On the day of Tara’s sixth birthday we had an impromptu celebration with my sister, Maria Elena, known to the kids as “Nina” and her daughter-in-law, Karen, known only to me as “Sister-Golden-Hair. We were literally three adult women, one four year old boy, Ronnie, and the princess-for-the-day, Tara. We actually had plans for a day at the park with friends, family and a piñata scheduled for the following Saturday, but my sister and Karen couldn’t come. Not a problem. We got cake. We waited for the birthday girl to get home from school while we made centerpieces for the upcoming party. Eventually the little yellow bus parked out front and our beautiful little guest of honor emerged. We greeted her on the sidewalk in front of our house. Once all the hugs and kisses were collected the festivities began.
We all knew Tara couldn’t blow out the candles by herself and twenty years later we still join in to help her. With that in mind, we placed the cake at the corner of the checkered table so we could all assist. The colorful candles were lit and we began singing the birthday song. Tara wrung her hands together in sheer delight. As we positioned ourselves in a semi-circle behind her chair, our intention was to join our breath with Tara’s to extinguish the tiny flames, but we witnessed what could only be described as an invisible force on the opposite side blowing toward her. The candle flames were literally flickering horizontally as though being blow from across the table where no one stood. The six little candles remained like that for a few seconds and all of a sudden the flames died.
“What was that?”
“What just happened?”
“Did you see what I saw?”
We all looked at each other in disbelief, admitting that what we had experienced was an impossibility. We tried to make sense of it and finally came to the conclusion that grandma was with us in spirit. She was the “invisible force” that came to help our birthday girl on her special day.
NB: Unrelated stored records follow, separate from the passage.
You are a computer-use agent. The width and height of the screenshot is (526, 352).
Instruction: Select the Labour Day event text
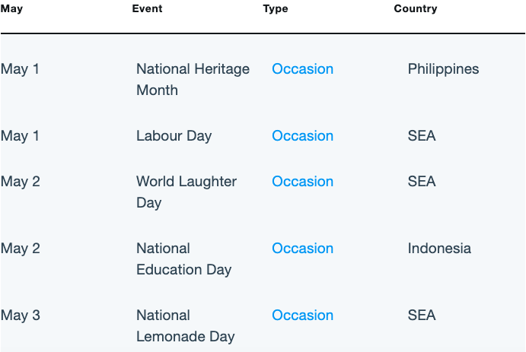click(x=174, y=136)
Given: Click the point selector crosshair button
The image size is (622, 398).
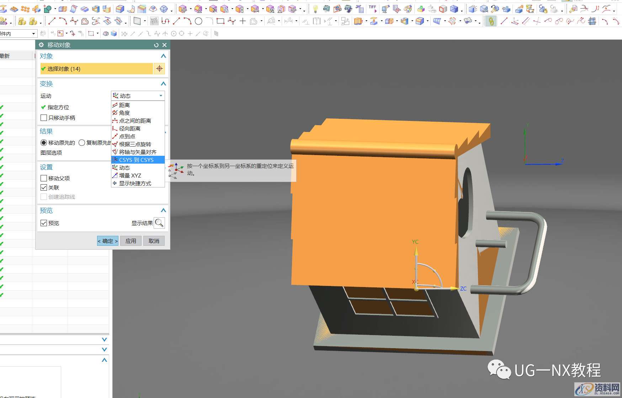Looking at the screenshot, I should 159,69.
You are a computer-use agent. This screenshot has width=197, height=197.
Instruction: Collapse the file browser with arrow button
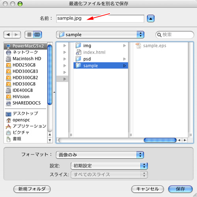[x=151, y=19]
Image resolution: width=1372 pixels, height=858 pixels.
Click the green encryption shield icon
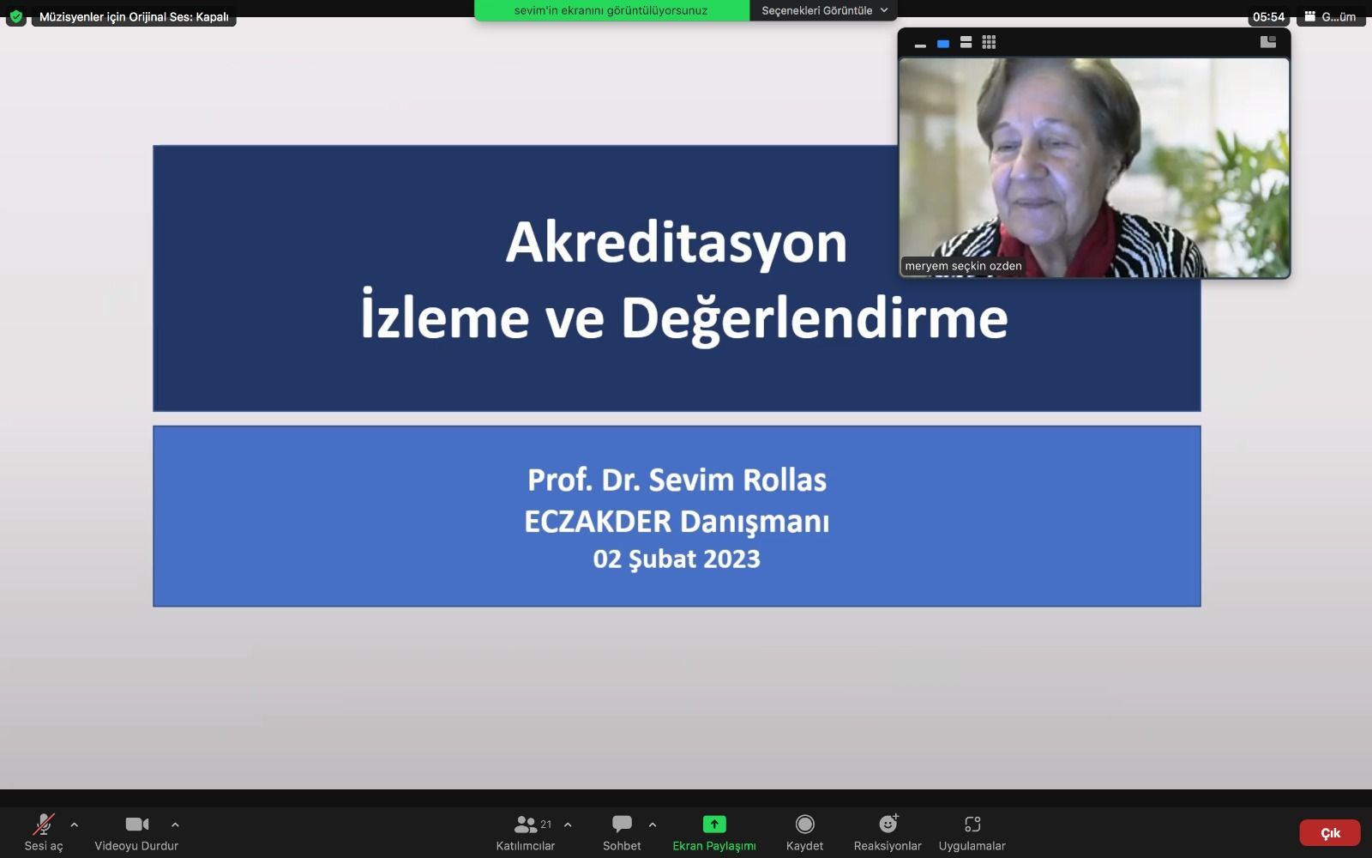coord(15,16)
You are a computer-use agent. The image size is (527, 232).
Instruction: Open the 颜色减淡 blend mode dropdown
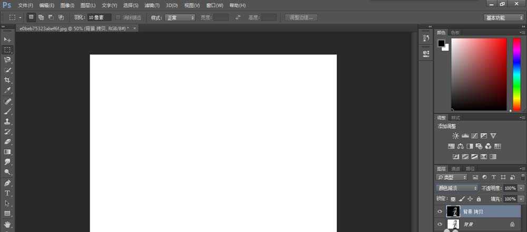[457, 188]
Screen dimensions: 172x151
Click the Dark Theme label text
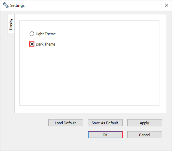46,44
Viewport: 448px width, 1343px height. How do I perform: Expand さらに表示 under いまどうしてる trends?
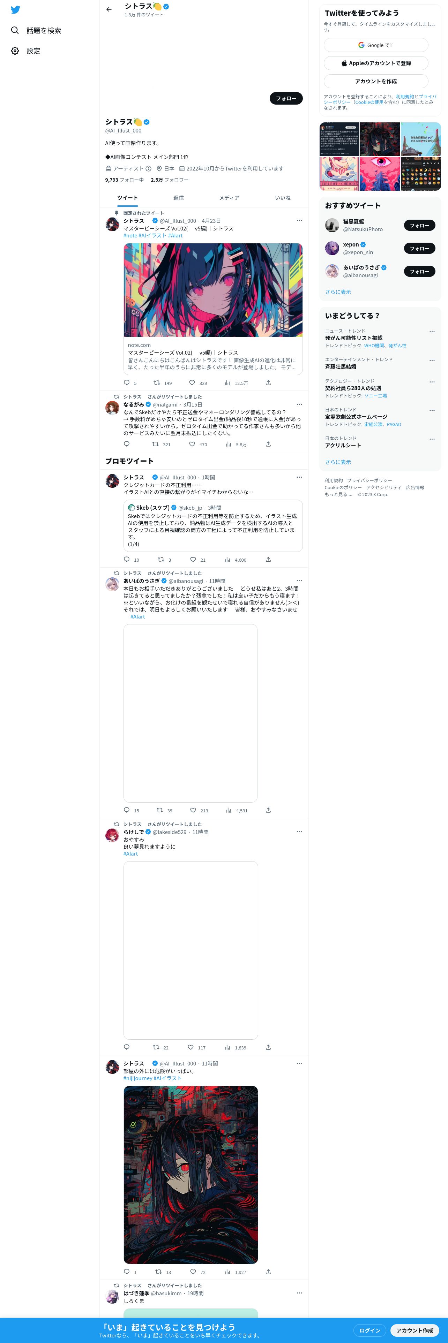tap(338, 462)
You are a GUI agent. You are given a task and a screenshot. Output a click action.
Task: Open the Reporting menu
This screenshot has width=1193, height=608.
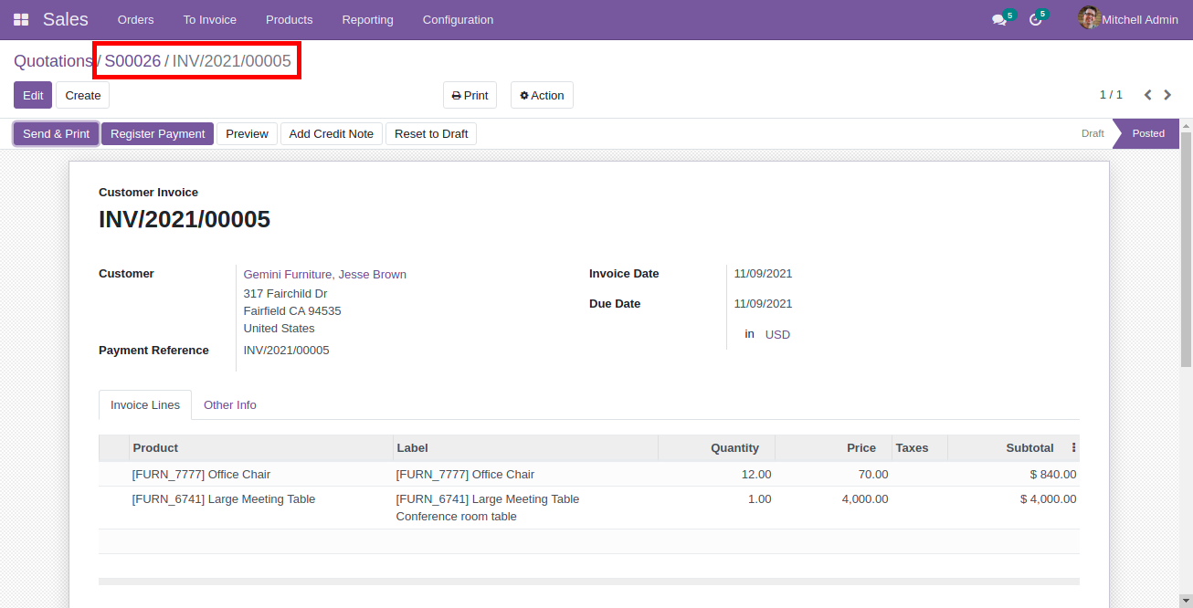tap(367, 19)
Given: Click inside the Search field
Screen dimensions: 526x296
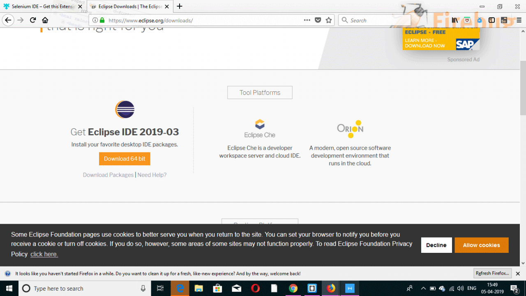Looking at the screenshot, I should 374,20.
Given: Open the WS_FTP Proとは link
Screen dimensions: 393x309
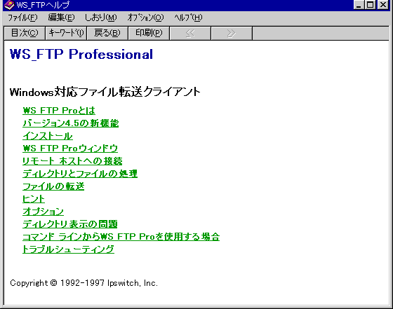Looking at the screenshot, I should point(59,111).
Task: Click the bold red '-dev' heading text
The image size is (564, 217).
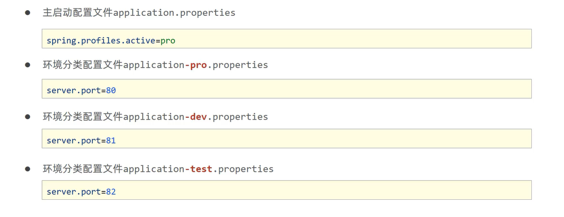Action: [x=196, y=117]
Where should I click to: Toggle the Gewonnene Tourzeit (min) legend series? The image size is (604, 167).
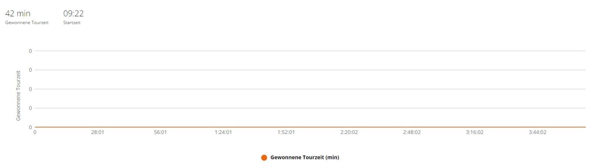tap(305, 158)
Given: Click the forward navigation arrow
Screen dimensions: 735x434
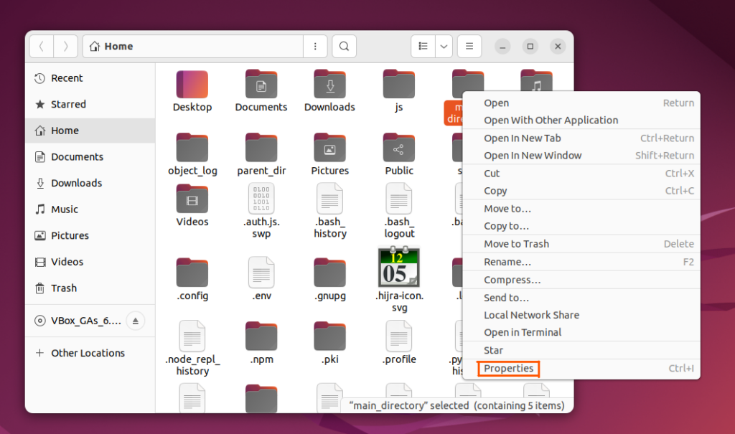Looking at the screenshot, I should [x=65, y=46].
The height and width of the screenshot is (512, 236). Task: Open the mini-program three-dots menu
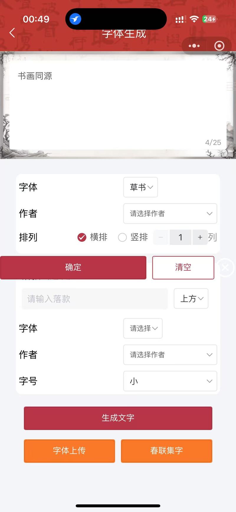coord(194,46)
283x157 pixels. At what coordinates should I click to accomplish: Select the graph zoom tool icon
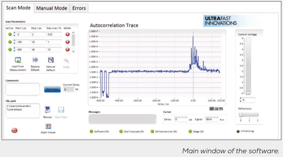[216, 109]
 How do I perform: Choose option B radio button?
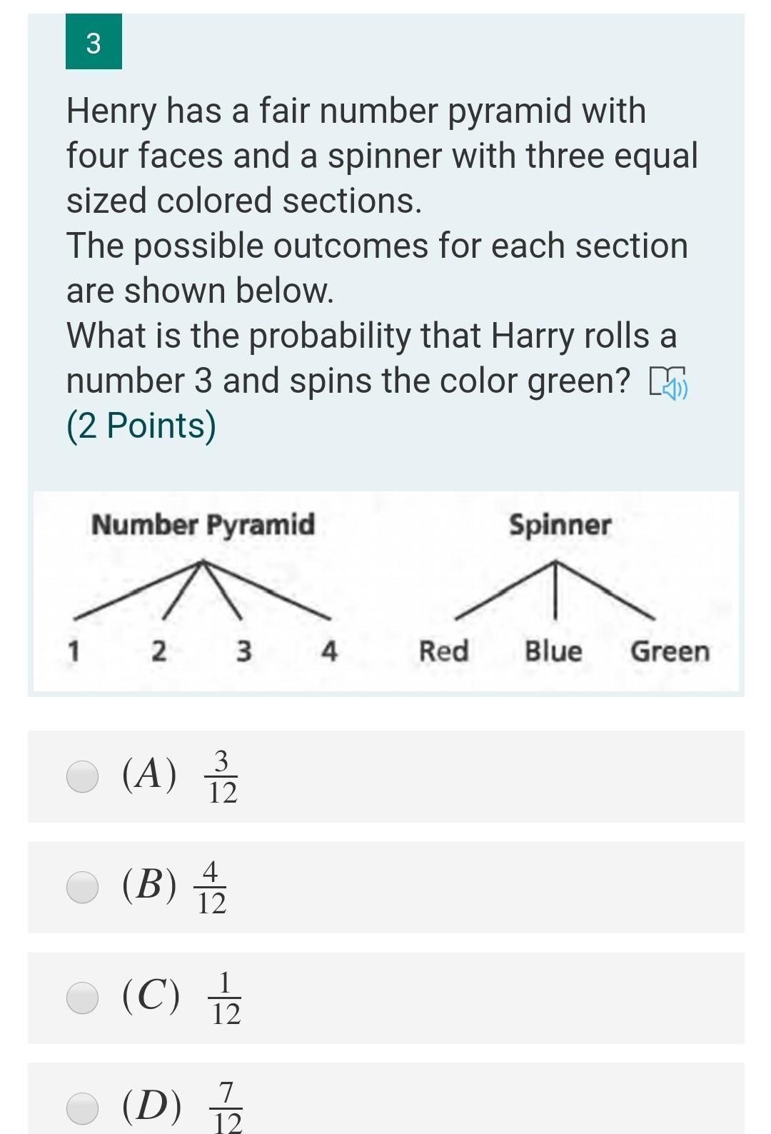click(83, 887)
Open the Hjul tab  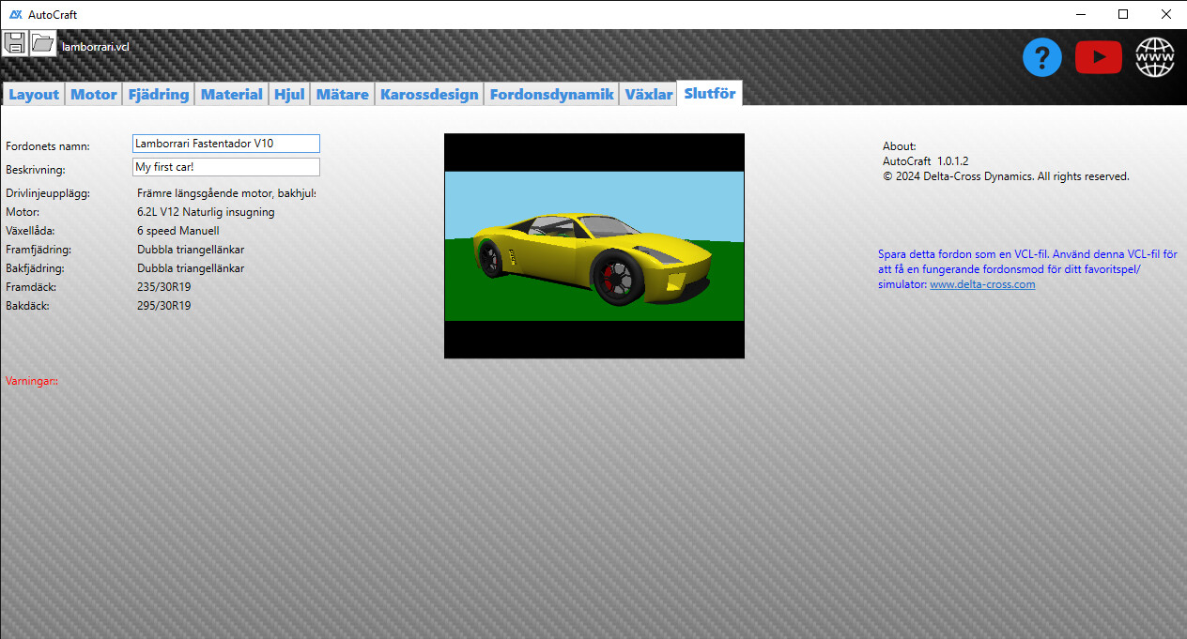289,95
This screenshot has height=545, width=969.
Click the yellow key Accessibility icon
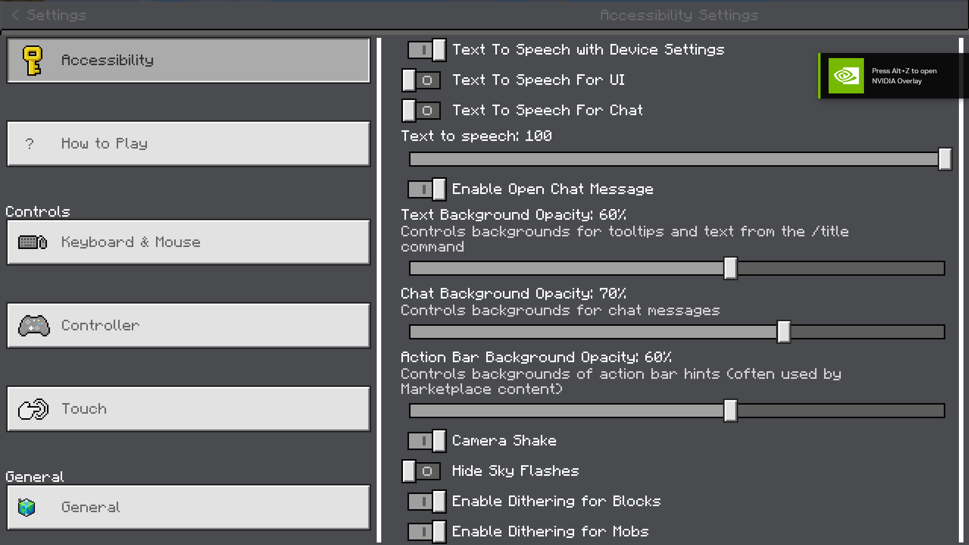(33, 61)
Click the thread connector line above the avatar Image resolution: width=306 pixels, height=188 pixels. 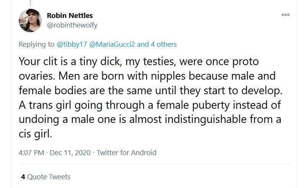[x=30, y=3]
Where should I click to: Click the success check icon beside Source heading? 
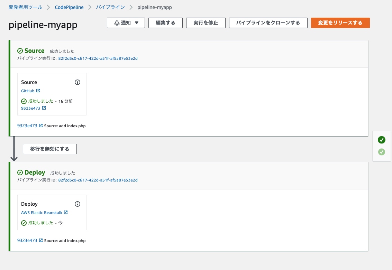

While my mother lived, she would close her eyes as she held my babies, take a deep breath and hold it. Then she would say,
“My soul is being fed.”
She loved my kids so much as she did all her grandchildren. Cancer took my mom fifteen months before Tara’s sixth birthday. I believe wholeheartedly that she looks in on us from time to time, because unlike the flames on the birthday cake, grandma’s love never died.
1 Corinthians 16:14 Do everything in love.